HDFS Java API
Starting Point
There are two important Java classes which are the starting point for using the Java API.
Upto Hadoop Version 1.x
org.apache.hadoop.fs.FileSystem
Hadoop Version 2.x and later
org.apache.hadoop.fs.FileContext
FileContext class has better handling of multiple fileystems (A single FileContext can resolve multiple file systems) and has a cleaner and consistent interface. Having said that FileSystem is still more widely used.
Reading Data from Hadoop URL (Hadoop Version 1.x)
Simplest way to read a file from Hadoop file system is by using the java.net.URL object to open a stream and read data. The URL is of the form hdfs://host-machine/full-pat
There is additional work involved though, to make Java understand the hdfs:// scheme. The setURLStreamHandlerFactory() method of the URL class needs to be called with an instance of FsUrlStreamHandlerFactory class. The setURLStreamHandlerFactory method can only be called once per JVM so is typically executed in static block. This limitation means that if some other part of your program, (maybe a third-party component) calls the setURLStreamHandlerFactory() method, you won’t be able to use this approach for reading data from Hadoop.
Because of these limitations this approach is not recommended and there is a more elegant approach to reading and writing data to HDFS.
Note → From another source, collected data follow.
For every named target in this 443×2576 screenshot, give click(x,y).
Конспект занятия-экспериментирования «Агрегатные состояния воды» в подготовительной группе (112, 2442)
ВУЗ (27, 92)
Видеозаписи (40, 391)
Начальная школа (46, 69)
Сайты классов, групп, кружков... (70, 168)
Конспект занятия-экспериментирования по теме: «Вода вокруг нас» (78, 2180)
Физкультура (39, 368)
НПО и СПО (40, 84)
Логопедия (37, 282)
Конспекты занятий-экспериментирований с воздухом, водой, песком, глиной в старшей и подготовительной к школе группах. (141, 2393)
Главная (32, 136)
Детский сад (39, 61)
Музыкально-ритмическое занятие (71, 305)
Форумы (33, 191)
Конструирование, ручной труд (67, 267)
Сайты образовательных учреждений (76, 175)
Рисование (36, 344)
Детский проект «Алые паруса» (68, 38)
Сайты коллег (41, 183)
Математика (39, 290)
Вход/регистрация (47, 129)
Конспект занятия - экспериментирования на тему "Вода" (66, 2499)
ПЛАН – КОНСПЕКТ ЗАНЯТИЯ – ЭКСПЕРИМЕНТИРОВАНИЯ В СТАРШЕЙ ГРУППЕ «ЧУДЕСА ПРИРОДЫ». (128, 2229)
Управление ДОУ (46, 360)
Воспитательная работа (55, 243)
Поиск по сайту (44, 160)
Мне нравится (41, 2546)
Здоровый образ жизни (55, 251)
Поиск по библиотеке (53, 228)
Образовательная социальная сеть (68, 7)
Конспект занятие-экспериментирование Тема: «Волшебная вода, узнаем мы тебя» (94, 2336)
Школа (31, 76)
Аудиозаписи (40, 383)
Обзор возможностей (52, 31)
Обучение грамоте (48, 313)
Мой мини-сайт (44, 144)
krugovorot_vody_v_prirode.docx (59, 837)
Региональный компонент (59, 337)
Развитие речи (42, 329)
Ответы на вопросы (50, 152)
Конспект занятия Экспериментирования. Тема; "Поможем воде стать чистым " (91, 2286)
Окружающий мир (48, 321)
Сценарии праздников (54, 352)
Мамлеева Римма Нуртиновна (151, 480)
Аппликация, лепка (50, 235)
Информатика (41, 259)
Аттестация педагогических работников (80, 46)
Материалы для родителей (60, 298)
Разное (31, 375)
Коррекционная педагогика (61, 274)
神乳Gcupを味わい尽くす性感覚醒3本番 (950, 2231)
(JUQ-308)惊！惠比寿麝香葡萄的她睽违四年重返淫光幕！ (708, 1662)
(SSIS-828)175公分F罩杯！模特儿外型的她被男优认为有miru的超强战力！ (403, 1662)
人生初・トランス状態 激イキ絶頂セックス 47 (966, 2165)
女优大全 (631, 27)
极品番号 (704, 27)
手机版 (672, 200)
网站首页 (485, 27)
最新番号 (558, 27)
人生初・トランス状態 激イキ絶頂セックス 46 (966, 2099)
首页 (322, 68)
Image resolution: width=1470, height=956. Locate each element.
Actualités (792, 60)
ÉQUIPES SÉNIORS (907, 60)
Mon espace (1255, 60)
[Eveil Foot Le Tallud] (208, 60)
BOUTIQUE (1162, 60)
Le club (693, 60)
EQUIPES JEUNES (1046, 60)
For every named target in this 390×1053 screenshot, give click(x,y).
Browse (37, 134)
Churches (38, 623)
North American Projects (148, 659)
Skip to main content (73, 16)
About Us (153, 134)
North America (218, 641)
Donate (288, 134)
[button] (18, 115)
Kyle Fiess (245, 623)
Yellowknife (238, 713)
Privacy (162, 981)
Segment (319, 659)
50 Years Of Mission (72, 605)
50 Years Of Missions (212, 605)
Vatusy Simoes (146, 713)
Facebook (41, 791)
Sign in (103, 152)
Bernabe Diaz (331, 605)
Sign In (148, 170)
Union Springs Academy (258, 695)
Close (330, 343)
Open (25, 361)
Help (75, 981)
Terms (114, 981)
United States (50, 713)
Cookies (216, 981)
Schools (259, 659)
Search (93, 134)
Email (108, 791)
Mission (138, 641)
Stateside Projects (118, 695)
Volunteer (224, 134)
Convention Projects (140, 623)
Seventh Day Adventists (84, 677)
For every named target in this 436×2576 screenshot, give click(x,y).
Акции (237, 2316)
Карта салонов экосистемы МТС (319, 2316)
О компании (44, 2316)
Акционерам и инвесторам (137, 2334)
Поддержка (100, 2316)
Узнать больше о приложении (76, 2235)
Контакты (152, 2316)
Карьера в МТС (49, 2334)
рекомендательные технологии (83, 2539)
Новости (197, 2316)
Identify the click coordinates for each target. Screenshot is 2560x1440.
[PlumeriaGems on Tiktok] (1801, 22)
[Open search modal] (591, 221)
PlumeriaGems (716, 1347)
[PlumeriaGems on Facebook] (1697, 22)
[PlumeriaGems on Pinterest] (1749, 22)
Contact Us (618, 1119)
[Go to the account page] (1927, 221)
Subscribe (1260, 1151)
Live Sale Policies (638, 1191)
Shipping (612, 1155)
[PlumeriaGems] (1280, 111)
For completness the following is the code to read a HDFS file present at location hdfs://localhost/user/hadoop/data/input.txt to standard output
import org.apache.hadoop.io.IOUtils;
import org.apache.hadoop.fs.FsUrlStreamHandlerFactory;
import java.net.URL;
import java.io.InputStream;
public class ReadHDFSFile {
static {
URL.setURLStreamHandlerFactory(new FsUrlStreamHandlerFactory());
}
public static void main(String args[]) throws Exception {
InputStream in = null;
try {
in = new URL("hdfs://localhost/user/hadoop/data/input.txt").openStream();
IOUtils.copyBytes(in, System.out, 4096, false);
}
finally {
IOUtils.closeStream(in);
}
}
}
Getting Instance of FileSystem object
FileSystem is a general filesystem API and several static methods are provided to retrieve the appropriate instance for the file system we want to use, local file system or HDFS etc...
public static FileSystem get(Configuration conf) throws IOException
public static FileSystem get(URI uri, Configuration conf) throws IOException
public static FileSystem get(URI uri, Configuration conf, String user)
throws IOException
The Configuration object encapsulates the client or server's configuration which is set using the configuration files read from classpath. For example: core-site.xml
To exclusively get the local file system use:
public static LocalFileSystem getLocal(Configuration conf) throws IOException
Input and Output Streams
For reading data
org.apache.hadoop.fs.FSDataInputStream
Use the following methods to open input stream
public FSDataInputStream open(Path f) throws IOException
public abstract FSDataInputStream open(Path f, int bufferSize) throws IOException
For wrting data
org.apache.hadoop.fs.FSDataOutputStream
Use the following methods to open output stream
public FSDataOutputStream create(Path f) throws IOException
FSDataInputStream
Default Buffer Size of FSDataInputStream is 4 KB.
Although not recommended FSDataInputStream supports random access using the Seekable and PositionedReadable Interfaces. It is not recommended to use random access to a file because it is an expensive operation. Ideally applications should be designed in a fashion to read entire file serially. (For example: Map Reduce)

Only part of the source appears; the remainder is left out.